Servings
Produces 4 servings.
Ingredients
- 1 Pound of Sweet Italian Chicken Sausage, removed from casing
- 2 Whole Cloves of Garlic, minced
- 1 1/2 Cups of Canned Tomatoes, crushed
- 2 Ounces of Tomato Sauce
- 1/2 Pound of Rigatoni
- 8 Ounces Marscapone Cheese
- 1/2 Cup of Walnuts, toasted and finely chopped
- 1 Onion
- 1 Teaspoon of Sea Salt
- 1 Teaspoon of Freshly Grounded Pepper
- 1 Teaspoon of Oregano
- 1 Teaspoon of Basil
- 2 Tablespoons of Olive Oil
Steps
- Boil a large pot of water on the stove.

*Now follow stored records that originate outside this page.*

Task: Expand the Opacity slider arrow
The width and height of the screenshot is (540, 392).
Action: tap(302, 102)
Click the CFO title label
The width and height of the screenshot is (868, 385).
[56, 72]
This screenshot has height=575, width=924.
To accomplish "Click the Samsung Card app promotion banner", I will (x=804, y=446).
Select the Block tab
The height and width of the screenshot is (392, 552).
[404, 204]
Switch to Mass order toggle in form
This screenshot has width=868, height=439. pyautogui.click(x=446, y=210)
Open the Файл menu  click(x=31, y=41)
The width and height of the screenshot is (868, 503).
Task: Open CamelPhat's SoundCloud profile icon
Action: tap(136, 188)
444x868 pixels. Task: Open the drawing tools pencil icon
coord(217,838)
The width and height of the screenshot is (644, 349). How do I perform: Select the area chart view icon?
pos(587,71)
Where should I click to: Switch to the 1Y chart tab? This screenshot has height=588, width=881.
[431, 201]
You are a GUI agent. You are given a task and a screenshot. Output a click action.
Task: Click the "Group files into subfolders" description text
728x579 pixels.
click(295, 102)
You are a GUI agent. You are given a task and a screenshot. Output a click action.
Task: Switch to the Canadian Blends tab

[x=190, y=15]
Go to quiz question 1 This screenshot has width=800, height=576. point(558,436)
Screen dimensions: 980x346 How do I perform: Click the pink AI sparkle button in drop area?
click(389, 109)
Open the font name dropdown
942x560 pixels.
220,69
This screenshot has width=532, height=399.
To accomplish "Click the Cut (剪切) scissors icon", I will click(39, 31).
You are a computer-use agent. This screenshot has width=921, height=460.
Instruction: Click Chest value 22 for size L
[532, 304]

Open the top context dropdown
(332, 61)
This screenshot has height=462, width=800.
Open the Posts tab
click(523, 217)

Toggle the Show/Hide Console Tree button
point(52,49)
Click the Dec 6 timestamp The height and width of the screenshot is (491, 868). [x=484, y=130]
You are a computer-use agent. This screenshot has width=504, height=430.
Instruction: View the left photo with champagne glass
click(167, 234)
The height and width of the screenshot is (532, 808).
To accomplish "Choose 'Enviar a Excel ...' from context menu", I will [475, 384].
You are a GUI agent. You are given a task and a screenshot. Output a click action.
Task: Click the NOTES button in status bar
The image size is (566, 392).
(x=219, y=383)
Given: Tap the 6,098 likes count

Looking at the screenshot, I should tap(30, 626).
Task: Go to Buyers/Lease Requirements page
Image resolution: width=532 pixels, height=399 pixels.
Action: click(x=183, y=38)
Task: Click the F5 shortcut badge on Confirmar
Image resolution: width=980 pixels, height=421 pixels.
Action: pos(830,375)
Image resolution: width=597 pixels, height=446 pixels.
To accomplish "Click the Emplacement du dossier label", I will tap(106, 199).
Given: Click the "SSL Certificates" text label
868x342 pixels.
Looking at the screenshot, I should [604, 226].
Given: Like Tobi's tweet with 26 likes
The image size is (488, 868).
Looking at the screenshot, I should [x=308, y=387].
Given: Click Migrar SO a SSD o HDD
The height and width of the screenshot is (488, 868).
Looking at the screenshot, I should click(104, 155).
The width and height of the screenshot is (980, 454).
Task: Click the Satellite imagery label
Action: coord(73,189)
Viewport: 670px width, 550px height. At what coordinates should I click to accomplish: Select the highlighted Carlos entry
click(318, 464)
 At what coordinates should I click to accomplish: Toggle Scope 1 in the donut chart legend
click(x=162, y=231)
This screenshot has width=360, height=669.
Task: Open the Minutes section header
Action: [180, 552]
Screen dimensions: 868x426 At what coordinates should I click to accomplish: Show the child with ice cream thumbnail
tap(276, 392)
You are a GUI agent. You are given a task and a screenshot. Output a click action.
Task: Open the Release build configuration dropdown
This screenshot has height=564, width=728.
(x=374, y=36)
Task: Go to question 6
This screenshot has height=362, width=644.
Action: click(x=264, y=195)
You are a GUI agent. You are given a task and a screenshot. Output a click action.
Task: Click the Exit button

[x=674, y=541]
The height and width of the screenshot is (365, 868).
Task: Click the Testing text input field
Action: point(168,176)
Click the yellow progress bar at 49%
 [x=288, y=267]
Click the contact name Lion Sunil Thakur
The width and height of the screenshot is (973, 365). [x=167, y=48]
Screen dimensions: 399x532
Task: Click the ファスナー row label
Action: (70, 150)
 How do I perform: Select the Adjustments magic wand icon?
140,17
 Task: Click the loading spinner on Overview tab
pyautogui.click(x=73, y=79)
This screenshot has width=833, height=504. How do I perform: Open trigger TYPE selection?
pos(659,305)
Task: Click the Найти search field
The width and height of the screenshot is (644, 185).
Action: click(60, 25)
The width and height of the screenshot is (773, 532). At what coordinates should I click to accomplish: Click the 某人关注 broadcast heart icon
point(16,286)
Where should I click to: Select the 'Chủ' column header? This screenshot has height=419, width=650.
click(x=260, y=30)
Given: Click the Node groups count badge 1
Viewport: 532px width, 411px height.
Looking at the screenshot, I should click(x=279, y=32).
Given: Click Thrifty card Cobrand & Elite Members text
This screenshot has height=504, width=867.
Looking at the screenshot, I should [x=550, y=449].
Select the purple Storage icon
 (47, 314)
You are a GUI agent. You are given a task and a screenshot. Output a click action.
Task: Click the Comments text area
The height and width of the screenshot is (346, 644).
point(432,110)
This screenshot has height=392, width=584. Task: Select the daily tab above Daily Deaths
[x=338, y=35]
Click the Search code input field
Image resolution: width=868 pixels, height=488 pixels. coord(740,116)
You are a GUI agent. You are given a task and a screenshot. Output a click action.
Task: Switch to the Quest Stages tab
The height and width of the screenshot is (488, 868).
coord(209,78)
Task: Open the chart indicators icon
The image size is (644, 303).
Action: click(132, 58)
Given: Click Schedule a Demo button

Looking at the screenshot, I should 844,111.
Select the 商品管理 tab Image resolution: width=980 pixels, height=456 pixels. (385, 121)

- Chop onion and add olive oil to a skillet over medium-high heat. Add onion and stir until softened. Add sausage and use a spatula to break it up into small pieces as it cooks. When the sausage is browned, add the garlic cloves, salt, and pepper and cook for about a minute.
- Add the crushed tomatoes and tomato sauce, lower the heat and let them simmer for 5 to 10 minutes. Season with basil and oregano to taste.
- Add a generous amount of salt to the boiling water, then drop in the pasta, give it a stir, and cook until al dente as specified by packaging.
- While the pasta cooks, stir the Mascarpone into the tomato sauce until blended. Optionally, remove the garlic cloves.
- Scoop out a cup of pasta water and set aside. Drain the pasta when ready, then add it to the pan with the sauce. Toss around for a few minutes until each piece of pasta is fully coated in sauce. Add more pasta water a little bit at a time to help loosen sauce up if too thick. Taste for seasoning and adjust as needed.
- Serve immediately. Optionally, sprinkle with the chopped walnuts. Leave additional chopped walnuts and grated Parmesan cheese on the side.
Tips
- Do not deeply toast the walnuts for this dish. Perk them up in a 350 degrees Fahrenheit oven for about 5 minutes to make them extra crunchy and give them a little boost of flavor. Do not let them get browned.
- Follow package directions for the pasta, all brands cook a little differently. Set a timer and taste it towards the end to make sure it is perfectly al dente.
- Chop the walnuts as finely as possible without any big chunks for the optimal texture.
- If cooking with a chickpea or lentil pasta, drain and rinse the pasta under warm running water to remove any excess starch before adding it to the sauce. Then use plain tap water instead of cooked pasta water to add to the sauce. The dish will have better flavor this way.